Wie mobil ist Ihre mobile Seite?

Zwei Punkte sind hinsichtlich mobiler ­Geräte zu berücksichtigen: der Google-­Index und der User-Nutzen.
Der Mobile Index von Google ist künftig der primäre Index und entscheidet ­darüber, ob Ihre Seite gefunden wird oder nicht, das heißt, an welcher Stelle der ­organischen Suchergebnisse die Webseite ­erscheint. Damit trägt Google dem zunehmenden mobilen Traffic Rechnung. Schon 2016 kam mehr als die Hälfte aller Suchanfragen von mobilen Devices.

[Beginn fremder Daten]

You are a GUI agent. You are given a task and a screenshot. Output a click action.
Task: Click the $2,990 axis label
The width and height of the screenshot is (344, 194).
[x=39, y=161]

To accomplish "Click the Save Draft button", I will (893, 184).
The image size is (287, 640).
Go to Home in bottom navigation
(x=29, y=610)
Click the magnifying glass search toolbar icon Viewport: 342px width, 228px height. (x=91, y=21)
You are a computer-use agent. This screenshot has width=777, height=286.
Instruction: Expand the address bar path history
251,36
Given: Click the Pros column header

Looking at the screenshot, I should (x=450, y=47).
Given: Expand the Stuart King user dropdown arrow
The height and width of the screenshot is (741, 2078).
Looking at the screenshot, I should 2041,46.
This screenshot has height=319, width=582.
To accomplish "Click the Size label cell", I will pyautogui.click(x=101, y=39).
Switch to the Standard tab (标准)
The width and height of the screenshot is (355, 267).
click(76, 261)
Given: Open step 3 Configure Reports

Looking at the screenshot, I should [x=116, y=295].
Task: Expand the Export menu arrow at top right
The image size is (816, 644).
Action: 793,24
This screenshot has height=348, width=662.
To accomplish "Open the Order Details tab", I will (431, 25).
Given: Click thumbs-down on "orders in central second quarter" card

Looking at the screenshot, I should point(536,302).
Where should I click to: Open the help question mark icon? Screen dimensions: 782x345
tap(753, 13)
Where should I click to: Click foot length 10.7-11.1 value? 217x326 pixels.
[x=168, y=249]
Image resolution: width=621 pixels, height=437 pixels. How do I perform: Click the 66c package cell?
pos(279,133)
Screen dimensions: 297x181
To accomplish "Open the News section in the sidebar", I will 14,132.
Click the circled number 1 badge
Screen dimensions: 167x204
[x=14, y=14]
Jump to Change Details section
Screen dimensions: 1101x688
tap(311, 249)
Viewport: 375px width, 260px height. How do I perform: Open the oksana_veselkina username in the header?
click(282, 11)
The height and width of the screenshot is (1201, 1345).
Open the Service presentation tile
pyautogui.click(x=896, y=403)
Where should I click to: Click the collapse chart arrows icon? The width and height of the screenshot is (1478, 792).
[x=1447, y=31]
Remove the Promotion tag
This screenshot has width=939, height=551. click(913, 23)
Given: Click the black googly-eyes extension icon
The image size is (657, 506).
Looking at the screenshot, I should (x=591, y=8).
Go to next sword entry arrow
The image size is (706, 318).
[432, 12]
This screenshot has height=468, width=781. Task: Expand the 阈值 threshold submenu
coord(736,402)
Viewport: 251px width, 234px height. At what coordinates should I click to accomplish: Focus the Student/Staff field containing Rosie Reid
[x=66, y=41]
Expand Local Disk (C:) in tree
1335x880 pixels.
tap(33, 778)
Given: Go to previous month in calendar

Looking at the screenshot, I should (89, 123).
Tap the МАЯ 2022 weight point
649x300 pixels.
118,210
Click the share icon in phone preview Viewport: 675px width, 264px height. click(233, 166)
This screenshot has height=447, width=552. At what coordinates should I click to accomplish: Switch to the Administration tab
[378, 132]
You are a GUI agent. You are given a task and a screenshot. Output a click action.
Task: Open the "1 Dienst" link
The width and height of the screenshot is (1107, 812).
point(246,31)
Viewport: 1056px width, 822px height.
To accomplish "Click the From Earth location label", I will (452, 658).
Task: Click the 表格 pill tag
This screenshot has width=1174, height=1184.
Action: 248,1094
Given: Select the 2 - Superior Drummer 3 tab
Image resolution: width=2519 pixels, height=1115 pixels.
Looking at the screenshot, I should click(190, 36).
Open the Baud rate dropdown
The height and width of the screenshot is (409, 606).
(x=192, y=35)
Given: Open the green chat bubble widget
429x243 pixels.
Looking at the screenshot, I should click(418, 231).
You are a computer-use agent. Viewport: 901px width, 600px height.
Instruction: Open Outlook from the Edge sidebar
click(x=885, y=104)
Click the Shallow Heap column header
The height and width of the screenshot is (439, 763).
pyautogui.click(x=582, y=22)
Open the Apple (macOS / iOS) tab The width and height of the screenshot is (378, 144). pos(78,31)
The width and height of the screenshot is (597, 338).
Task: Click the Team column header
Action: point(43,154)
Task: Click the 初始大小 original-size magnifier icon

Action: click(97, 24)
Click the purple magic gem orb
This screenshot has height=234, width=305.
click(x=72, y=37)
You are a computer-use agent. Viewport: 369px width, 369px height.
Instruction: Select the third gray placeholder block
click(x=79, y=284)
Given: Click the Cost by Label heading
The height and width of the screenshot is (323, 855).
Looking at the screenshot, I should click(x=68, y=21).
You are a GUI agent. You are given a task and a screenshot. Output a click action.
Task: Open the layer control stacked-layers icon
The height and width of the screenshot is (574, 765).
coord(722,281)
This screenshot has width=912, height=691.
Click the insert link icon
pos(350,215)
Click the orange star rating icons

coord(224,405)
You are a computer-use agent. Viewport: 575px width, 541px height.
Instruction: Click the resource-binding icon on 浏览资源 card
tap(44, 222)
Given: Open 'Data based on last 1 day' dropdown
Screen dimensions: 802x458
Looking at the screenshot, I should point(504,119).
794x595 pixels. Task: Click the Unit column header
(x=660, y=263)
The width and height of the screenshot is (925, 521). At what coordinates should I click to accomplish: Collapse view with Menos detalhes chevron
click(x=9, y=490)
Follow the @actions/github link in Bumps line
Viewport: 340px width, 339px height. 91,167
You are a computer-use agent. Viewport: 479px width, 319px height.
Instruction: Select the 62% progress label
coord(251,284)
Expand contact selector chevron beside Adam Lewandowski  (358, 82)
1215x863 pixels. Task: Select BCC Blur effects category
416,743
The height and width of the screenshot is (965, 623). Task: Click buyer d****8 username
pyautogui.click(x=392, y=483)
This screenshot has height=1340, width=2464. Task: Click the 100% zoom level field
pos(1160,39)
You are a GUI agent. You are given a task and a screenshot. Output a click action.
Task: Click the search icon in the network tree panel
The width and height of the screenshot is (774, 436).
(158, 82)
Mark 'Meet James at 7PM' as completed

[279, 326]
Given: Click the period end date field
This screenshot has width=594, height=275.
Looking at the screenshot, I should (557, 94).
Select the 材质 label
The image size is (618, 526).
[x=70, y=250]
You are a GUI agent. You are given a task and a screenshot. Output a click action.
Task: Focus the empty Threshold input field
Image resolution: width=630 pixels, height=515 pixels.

Die Bewertung der Ranking-Faktoren ist bei Anfragen von mobilen und stationären Geräten, entsprechend den Bedürfnissen des Nutzers, sehr unterschiedlich. So kann ein langer Fließtext am Desktop positiv sein, auf dem Smartphone ist er möglicherweise lästig. Wenn Google künftig mehr Wert auf die Gestaltung der Seiten für mobile Geräte legt, werden Webseiten ohne hierfür optimierte Inhalte erhebliche Ranking-Verluste erleiden - und das ­sowohl mobil als auch am Desktop.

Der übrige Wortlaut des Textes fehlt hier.